- **Element lookup records**:

--- Start ---

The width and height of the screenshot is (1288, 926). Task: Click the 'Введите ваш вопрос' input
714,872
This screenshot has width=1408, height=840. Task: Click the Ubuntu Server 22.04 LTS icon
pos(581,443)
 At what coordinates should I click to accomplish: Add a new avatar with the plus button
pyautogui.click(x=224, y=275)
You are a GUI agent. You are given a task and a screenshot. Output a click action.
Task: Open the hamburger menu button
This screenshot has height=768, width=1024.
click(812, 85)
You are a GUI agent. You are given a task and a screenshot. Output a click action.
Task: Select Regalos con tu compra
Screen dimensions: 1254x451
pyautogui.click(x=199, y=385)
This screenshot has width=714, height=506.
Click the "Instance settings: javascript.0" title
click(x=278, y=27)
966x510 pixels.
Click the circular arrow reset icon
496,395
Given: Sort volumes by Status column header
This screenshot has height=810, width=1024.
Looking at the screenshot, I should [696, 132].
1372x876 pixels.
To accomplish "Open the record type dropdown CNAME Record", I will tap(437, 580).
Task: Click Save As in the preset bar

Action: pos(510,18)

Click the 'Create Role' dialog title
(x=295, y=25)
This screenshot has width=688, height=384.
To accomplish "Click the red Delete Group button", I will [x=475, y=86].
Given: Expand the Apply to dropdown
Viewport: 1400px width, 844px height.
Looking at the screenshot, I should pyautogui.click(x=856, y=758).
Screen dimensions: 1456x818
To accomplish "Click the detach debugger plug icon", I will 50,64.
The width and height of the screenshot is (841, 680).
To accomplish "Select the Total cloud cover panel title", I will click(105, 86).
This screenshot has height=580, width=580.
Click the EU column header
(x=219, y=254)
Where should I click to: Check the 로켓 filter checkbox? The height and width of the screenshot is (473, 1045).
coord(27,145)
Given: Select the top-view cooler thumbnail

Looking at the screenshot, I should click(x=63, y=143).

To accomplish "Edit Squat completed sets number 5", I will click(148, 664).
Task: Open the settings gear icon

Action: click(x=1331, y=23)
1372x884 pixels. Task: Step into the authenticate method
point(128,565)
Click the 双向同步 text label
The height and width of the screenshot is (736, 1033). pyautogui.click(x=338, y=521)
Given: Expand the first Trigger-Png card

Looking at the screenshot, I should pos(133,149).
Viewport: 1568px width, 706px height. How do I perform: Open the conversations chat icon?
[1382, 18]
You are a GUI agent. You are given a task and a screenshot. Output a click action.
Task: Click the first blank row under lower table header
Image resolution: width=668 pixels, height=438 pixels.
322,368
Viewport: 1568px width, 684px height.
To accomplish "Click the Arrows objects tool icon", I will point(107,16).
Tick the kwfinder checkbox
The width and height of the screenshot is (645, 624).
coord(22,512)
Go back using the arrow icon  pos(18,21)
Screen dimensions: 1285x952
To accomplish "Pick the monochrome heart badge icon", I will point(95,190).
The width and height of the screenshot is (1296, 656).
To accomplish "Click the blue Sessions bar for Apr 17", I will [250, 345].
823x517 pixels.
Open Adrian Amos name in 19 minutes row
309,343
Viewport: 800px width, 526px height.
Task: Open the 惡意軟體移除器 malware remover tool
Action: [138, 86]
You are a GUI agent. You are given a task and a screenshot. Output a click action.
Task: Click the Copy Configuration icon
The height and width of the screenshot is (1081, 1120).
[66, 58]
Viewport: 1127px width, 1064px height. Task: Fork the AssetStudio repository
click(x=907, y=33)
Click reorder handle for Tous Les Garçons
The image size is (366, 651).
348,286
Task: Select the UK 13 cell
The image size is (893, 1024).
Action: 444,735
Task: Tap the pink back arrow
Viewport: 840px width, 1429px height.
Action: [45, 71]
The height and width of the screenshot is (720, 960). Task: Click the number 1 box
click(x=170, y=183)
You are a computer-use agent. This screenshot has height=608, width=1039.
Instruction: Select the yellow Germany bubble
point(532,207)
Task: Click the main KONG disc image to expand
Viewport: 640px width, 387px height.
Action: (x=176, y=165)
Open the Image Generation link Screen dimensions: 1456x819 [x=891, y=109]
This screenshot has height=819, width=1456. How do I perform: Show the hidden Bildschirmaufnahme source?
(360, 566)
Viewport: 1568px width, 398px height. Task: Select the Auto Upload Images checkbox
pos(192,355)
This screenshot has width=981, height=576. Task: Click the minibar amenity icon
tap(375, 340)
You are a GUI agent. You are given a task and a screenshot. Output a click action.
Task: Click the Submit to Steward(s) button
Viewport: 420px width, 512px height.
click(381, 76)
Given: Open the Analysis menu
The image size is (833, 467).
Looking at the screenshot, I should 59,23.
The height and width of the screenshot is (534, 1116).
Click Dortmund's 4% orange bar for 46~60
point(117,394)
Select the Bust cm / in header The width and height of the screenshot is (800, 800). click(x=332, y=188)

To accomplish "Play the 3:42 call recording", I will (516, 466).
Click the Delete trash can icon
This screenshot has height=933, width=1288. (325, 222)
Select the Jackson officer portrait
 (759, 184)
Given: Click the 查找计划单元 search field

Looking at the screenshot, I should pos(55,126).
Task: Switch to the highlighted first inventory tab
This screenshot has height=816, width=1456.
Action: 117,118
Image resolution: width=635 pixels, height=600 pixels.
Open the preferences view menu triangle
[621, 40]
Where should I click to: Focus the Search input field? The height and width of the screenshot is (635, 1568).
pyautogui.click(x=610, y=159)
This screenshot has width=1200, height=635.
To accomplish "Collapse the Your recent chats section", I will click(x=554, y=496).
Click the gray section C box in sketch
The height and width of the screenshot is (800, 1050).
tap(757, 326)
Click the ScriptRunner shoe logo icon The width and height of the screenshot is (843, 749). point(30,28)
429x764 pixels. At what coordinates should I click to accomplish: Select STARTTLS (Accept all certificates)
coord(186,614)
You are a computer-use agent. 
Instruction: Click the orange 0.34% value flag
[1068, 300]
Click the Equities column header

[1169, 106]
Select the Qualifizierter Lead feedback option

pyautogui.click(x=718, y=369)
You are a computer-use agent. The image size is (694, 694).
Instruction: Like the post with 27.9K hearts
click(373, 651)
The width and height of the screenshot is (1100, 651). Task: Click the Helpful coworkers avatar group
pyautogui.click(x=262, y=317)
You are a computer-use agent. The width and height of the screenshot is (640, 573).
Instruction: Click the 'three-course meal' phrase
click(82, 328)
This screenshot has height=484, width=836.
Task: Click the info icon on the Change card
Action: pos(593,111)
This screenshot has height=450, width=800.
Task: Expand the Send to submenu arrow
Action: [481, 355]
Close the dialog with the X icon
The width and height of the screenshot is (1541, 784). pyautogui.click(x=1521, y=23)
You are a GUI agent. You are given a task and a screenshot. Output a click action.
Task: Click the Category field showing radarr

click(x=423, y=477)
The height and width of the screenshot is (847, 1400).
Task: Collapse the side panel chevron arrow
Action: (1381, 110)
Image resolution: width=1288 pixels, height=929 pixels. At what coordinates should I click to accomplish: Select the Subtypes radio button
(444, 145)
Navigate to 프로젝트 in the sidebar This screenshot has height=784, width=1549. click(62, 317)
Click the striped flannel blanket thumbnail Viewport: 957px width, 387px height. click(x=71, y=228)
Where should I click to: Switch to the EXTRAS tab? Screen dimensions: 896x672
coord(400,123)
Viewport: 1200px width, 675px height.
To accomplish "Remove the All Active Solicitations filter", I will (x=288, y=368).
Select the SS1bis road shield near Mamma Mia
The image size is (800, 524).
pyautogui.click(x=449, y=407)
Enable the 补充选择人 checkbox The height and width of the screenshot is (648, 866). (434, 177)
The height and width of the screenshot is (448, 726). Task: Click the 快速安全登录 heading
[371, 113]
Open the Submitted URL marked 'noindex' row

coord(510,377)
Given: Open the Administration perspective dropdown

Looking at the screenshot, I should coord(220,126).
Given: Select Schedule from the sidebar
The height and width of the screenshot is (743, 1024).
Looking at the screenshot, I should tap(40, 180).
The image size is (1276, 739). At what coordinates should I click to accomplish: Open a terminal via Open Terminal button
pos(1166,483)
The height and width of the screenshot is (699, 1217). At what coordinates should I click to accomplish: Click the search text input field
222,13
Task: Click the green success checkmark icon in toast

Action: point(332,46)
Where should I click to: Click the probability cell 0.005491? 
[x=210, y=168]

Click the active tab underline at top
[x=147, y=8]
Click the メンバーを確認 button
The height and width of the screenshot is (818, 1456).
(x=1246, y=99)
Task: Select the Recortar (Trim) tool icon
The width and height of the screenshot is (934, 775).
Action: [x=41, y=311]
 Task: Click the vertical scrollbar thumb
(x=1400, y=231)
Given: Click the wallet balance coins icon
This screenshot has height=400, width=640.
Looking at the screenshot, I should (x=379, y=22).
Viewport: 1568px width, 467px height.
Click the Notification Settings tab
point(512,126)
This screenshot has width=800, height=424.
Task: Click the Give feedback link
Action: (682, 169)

--- End ---

Give the lines of the records from the line with "The height and width of the screenshot is (699, 1217)." to the line with "[x=147, y=8]", both included, as a JSON list of strings with one string per line. Leave out blank lines.

- **Response for this exercise**:
[
  "The height and width of the screenshot is (699, 1217). At what coordinates should I click to accomplish: Click the search text input field",
  "222,13",
  "Task: Click the green success checkmark icon in toast",
  "Action: point(332,46)",
  "Where should I click to: Click the probability cell 0.005491? ",
  "[x=210, y=168]",
  "Click the active tab underline at top",
  "[x=147, y=8]"
]